** START OF Source data **

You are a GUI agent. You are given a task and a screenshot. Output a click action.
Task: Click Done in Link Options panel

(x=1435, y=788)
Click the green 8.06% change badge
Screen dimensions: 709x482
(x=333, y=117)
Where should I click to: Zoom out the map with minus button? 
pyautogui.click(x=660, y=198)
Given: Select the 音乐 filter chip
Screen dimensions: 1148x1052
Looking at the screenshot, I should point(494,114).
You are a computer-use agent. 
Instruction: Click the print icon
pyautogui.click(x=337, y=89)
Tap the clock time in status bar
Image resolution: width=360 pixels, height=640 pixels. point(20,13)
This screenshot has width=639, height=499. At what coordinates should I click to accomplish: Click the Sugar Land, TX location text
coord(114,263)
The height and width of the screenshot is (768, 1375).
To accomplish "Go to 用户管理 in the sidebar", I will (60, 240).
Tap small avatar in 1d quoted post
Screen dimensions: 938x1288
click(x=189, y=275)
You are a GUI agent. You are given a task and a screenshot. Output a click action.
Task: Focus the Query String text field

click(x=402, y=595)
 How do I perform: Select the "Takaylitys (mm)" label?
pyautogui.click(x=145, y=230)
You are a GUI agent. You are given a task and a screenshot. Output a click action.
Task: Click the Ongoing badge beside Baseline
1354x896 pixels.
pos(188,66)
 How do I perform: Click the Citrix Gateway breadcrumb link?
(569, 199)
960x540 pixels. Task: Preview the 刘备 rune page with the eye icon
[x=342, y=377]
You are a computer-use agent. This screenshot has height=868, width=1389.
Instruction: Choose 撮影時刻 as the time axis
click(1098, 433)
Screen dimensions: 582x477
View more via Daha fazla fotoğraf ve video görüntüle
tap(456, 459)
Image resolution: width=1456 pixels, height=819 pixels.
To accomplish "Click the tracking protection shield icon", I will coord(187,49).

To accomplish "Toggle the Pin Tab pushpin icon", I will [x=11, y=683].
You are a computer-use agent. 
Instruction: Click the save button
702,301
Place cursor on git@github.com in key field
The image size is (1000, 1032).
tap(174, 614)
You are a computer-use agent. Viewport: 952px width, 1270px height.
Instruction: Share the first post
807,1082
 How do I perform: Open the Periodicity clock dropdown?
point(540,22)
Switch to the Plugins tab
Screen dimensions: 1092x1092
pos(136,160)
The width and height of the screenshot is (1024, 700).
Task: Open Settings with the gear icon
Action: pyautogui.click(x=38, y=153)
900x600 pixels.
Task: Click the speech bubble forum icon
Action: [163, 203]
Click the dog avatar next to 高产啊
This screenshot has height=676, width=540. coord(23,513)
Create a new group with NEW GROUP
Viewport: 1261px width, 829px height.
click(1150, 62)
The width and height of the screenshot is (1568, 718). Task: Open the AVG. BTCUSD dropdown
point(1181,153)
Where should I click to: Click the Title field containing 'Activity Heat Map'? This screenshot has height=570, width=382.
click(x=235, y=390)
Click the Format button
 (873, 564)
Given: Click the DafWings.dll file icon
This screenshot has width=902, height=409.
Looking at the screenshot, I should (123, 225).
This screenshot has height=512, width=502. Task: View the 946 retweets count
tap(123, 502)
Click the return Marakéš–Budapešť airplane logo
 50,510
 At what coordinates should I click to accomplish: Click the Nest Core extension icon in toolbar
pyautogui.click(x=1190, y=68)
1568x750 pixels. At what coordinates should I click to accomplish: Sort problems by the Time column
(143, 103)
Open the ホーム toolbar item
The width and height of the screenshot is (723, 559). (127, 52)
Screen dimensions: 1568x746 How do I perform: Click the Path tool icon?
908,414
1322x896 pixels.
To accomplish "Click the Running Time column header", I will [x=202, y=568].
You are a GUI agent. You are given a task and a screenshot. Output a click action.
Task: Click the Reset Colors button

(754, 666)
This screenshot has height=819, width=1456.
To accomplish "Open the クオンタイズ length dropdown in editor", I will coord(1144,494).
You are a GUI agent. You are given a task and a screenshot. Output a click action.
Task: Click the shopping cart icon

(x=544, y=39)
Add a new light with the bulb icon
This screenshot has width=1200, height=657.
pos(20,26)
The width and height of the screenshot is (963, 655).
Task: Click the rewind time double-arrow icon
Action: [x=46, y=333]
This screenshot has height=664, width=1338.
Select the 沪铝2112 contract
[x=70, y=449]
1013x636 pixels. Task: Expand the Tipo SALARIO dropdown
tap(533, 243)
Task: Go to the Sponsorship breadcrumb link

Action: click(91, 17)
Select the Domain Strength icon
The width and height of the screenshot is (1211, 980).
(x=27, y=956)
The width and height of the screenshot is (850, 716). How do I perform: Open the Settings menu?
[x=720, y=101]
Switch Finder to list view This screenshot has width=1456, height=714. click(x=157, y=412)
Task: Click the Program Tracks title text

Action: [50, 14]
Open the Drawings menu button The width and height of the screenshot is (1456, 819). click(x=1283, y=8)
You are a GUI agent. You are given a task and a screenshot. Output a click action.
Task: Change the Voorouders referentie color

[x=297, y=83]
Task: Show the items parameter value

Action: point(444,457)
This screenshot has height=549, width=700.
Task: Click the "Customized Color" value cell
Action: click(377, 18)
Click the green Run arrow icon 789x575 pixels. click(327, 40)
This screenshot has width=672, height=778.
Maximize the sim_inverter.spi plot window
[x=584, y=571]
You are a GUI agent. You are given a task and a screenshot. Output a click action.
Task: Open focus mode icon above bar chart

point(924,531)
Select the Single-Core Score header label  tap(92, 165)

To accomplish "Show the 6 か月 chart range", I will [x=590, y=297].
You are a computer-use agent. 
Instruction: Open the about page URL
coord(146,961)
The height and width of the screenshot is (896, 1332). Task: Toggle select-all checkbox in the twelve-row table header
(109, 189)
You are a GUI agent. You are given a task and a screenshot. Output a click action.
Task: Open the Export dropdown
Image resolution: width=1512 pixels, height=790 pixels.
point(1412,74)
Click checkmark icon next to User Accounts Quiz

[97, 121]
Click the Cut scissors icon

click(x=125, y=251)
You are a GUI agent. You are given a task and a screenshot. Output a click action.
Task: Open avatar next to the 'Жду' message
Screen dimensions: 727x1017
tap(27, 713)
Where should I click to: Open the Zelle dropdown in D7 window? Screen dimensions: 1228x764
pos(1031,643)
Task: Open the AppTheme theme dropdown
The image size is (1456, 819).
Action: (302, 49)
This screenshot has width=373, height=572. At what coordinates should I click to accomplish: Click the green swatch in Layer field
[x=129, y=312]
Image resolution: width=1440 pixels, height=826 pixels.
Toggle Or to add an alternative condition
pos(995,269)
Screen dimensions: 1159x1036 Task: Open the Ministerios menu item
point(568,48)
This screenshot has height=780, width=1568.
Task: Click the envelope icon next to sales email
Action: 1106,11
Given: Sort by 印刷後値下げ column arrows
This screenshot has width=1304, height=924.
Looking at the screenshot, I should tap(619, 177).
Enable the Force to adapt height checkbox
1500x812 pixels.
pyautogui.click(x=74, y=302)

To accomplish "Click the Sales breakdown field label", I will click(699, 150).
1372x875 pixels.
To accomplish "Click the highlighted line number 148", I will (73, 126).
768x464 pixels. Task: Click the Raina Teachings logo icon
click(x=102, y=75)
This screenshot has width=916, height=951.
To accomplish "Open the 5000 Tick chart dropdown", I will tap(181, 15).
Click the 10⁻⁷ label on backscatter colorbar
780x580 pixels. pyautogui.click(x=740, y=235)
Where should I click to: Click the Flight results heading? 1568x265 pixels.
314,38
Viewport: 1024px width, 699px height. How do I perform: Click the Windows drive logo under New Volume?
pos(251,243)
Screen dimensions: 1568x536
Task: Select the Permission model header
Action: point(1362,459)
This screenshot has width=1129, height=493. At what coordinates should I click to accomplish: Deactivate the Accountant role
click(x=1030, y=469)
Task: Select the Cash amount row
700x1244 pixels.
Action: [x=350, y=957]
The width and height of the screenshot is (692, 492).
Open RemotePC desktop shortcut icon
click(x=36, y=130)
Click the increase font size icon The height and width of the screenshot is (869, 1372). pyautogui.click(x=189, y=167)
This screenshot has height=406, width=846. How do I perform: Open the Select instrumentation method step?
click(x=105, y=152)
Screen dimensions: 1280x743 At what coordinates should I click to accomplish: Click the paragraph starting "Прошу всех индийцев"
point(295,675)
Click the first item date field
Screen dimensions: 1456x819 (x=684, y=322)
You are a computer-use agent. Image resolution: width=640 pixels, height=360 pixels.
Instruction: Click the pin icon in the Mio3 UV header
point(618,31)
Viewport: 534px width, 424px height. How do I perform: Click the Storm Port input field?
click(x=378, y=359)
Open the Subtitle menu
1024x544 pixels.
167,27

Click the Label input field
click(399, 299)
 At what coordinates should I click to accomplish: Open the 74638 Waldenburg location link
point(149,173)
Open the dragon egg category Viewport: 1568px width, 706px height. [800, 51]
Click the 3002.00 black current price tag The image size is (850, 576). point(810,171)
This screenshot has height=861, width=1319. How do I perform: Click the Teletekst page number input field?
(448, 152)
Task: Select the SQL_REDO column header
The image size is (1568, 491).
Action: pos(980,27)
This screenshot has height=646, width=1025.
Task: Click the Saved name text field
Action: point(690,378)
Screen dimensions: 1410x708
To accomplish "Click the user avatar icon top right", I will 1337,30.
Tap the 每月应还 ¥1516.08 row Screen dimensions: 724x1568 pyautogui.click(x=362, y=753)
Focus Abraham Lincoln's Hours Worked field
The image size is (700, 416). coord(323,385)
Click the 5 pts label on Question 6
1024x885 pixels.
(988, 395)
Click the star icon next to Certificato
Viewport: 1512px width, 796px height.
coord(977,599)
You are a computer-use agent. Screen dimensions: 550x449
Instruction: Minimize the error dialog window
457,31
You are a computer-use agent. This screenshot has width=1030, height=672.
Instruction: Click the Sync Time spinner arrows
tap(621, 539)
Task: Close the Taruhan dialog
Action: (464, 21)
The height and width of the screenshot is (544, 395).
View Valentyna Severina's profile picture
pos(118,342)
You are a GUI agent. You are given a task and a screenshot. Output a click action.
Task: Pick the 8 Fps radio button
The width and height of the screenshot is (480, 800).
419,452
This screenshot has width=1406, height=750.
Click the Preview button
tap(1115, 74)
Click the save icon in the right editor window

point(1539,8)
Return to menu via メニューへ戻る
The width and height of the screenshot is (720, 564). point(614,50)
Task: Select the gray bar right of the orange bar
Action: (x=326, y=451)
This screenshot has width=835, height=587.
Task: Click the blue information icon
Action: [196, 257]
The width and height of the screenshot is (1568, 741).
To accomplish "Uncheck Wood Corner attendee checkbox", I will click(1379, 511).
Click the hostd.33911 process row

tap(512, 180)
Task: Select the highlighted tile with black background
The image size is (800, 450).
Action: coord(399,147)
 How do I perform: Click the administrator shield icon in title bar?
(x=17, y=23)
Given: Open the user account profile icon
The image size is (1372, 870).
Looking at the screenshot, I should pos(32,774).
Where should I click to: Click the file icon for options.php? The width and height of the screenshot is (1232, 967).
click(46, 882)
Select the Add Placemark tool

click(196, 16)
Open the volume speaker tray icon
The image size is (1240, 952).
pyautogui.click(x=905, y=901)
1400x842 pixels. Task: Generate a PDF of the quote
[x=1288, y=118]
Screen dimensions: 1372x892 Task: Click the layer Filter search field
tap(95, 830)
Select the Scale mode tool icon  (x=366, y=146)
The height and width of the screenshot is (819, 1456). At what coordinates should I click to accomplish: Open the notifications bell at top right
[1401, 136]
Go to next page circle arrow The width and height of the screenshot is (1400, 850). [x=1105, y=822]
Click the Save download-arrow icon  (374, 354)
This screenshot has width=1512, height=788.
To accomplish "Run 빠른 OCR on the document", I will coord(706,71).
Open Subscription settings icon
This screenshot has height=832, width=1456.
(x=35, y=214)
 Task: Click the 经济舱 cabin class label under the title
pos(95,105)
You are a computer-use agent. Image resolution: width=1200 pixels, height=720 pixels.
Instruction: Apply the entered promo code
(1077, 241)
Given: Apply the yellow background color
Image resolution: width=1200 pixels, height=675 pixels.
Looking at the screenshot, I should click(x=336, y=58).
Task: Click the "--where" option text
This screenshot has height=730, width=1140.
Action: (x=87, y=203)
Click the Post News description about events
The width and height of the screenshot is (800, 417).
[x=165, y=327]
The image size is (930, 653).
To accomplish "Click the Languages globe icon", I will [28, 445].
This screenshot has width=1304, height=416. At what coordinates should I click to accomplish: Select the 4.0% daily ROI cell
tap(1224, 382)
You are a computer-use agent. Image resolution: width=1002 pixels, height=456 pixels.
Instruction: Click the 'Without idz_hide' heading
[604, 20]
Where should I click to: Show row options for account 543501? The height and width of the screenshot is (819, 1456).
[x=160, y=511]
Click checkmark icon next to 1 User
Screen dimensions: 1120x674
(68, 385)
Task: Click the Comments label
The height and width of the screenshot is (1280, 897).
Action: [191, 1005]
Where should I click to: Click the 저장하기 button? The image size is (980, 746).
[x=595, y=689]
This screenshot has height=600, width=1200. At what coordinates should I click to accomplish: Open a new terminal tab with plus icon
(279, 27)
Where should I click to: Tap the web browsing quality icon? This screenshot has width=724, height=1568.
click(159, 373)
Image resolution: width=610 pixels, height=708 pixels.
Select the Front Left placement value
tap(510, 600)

** END OF Source data **

__Stated exercise__
Print the lines of the listing above, starting at the line that contains "Open the ホーム toolbar item" and ending after the line that contains "will [x=202, y=568].". Reproduce them without any change.

__Result__
Open the ホーム toolbar item
The width and height of the screenshot is (723, 559). (127, 52)
Screen dimensions: 1568x746 How do I perform: Click the Path tool icon?
908,414
1322x896 pixels.
To accomplish "Click the Running Time column header", I will [x=202, y=568].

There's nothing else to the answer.